# [Prompt]
Only the lines holding "pixels" are wanted; find them in the listing and return each one.

*** Data Section Begins ***

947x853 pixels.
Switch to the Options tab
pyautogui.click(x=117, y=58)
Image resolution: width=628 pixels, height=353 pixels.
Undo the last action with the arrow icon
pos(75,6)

*** Data Section Ends ***

# [Expected answer]
947x853 pixels.
Image resolution: width=628 pixels, height=353 pixels.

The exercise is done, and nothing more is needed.